Dos grandes signos de Dios
Dios habría de llegar a la vida de Julieta, desarmándola por completo: "De pronto, empiezo a ver signos muy puntuales. En una ocasión, granizó horrible en la casa de mis papás, se destruyó toda por el granizo. Y yo por primera vez vi a mi papá y a mi mamá hincados, rezando, debajo de la lluvia, hincados y llorando, pidiendo a Dios. Eso me quebrantó el alma, y fue un primer signo", asegura.
"El segundo signo fue la fuerte discusión que tuvimos mi papá y yo por lo de aquel hombre que quería comprarme. Yo fui a la iglesia que estaba atrás de mi casa; fui directa hacia el crucifijo y le dije:' ¡Ya, oye, ya! ¡No se vale, no sé ni quién eres! Mis padres creen en Ti' (...). Le dije que no iba a creer hasta que Él no me diera signos. Y entonces resulta que me llega esa invitación a este convento, del que hablaba esta amiga", afirma.
Después de dos años de discernimiento, entrando y saliendo del convento, decidió abrazar definitivamente la vida religiosa. La cuestión es que aquel muchacho narcotraficante que tanto le había gustado comenzó a visitarla y a llevarle regalitos. "Como que intentaba jalarme hacia afuera otra vez”". En ese momento ella tenía 19 años, y aquel amigo le propuso matrimonio.
Esa fue una de las razones por las que Julieta decidió hacer una pausa de un año en la congregación, a fin de discernir si verdaderamente la vida consagrada era lo suyo. Entró en una profunda crisis emocional y afectiva. Pero algo dentro le decía que aquel matrimonio no era el camino. Años más tarde, cuando Julieta ya era religiosa consagrada, aquel joven fue asesinado en la puerta de su casa.
Después de dos años de discernimiento, decidió abrazar definitivamente la vida religiosa.

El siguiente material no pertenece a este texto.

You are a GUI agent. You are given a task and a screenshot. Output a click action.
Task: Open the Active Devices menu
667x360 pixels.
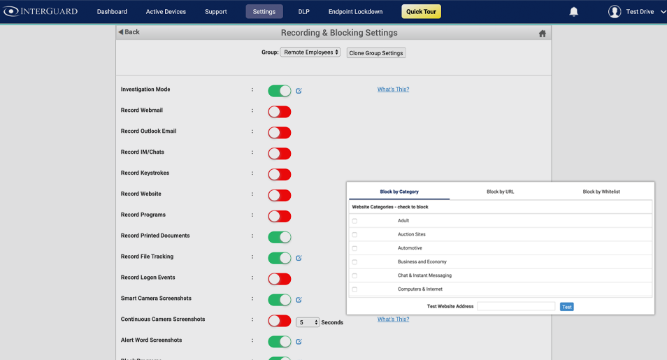tap(166, 12)
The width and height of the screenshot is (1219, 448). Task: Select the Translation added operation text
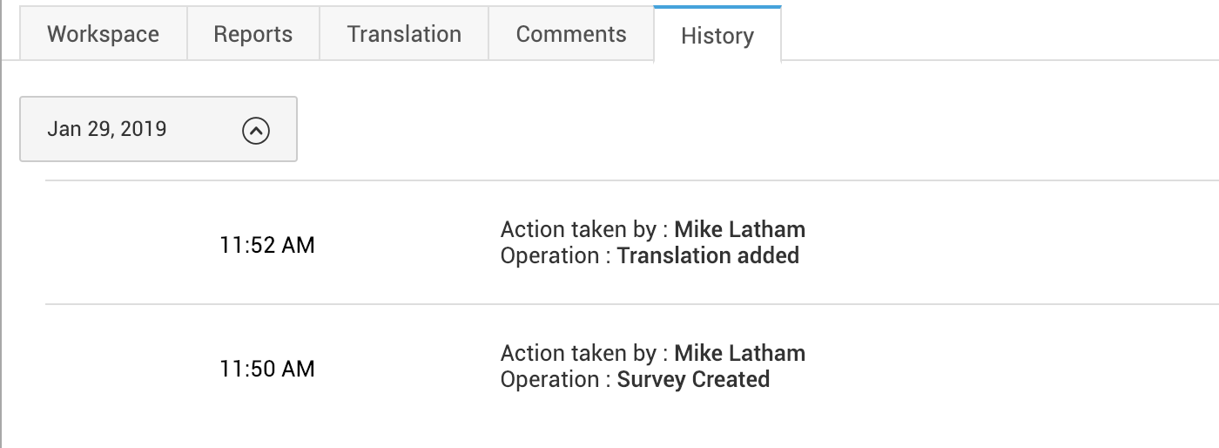pyautogui.click(x=708, y=256)
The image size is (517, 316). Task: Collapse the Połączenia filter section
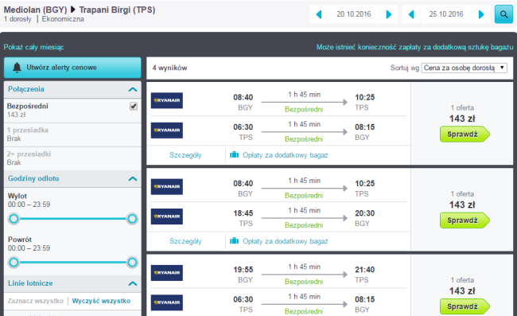tap(133, 89)
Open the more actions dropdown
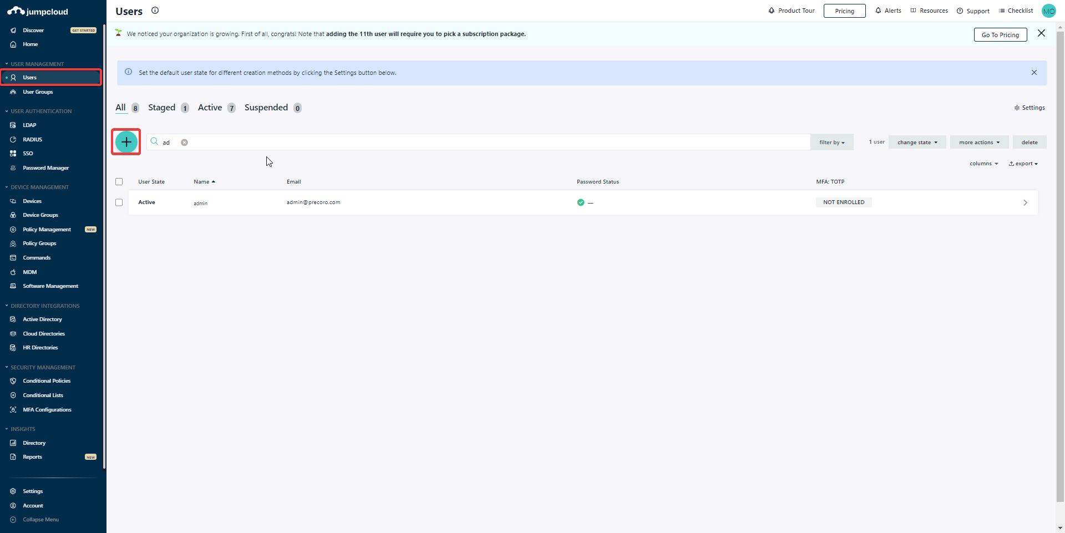This screenshot has width=1065, height=533. click(978, 142)
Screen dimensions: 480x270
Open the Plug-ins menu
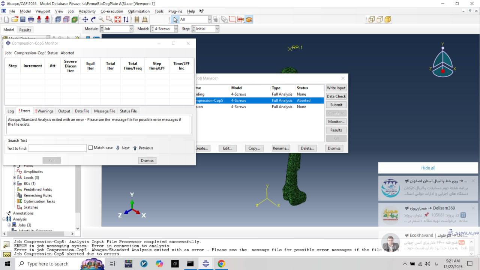tap(175, 11)
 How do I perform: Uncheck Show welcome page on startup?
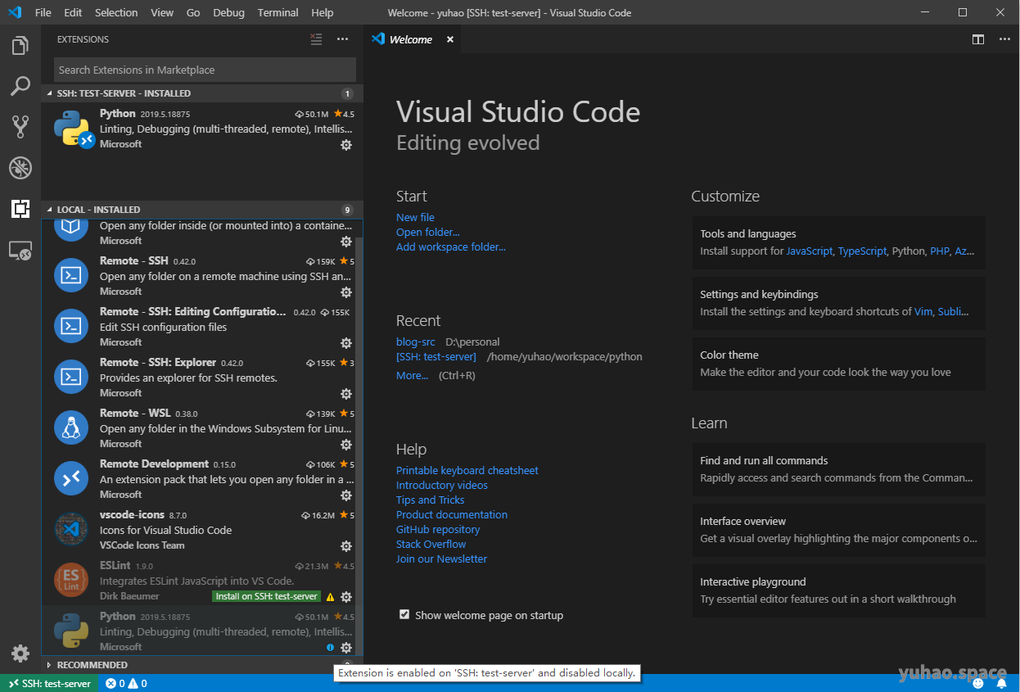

Julieta entonces viajó a Italia para comenzar su formación, primero como seglar y finalmente como hermana. Volvió a México y, en Querétaro estudió pedagogía. Después la enviaron a la Ciudad de México para trabajar con los jóvenes de zonas marginadas.
"Hay que ir a dónde están los jóvenes. Así que me empecé a juntar con las bandas, ya que era experta; me empecé a juntar con los jovencitos para saber qué era lo que veían, qué era lo que escuchaban, cómo vivían; fui a sus casas, los visité, conviví con ellos. Uno de ellos me dijo: 'Nosotros sabemos que tú intentas ser como nosotros, que tú intentas sacarnos de aquí'", explica la religiosa.
Además, sor María Julieta, recuperó la relación con sus padres y con sus hermanos. "A la gente le intrigaba, porque no cree que uno pueda cambiar de vida (...). Yo regresé a mi comunidad con un hábito y la gente me empezó a preguntar: ¿por qué dejaste tu familia? Ya no soy la chica rebelde que ellos tenían en casa. El día de mis votos perpetuos vinieron por primera vez a visitarme mi papá y mamá; nunca habían venido antes", concluye.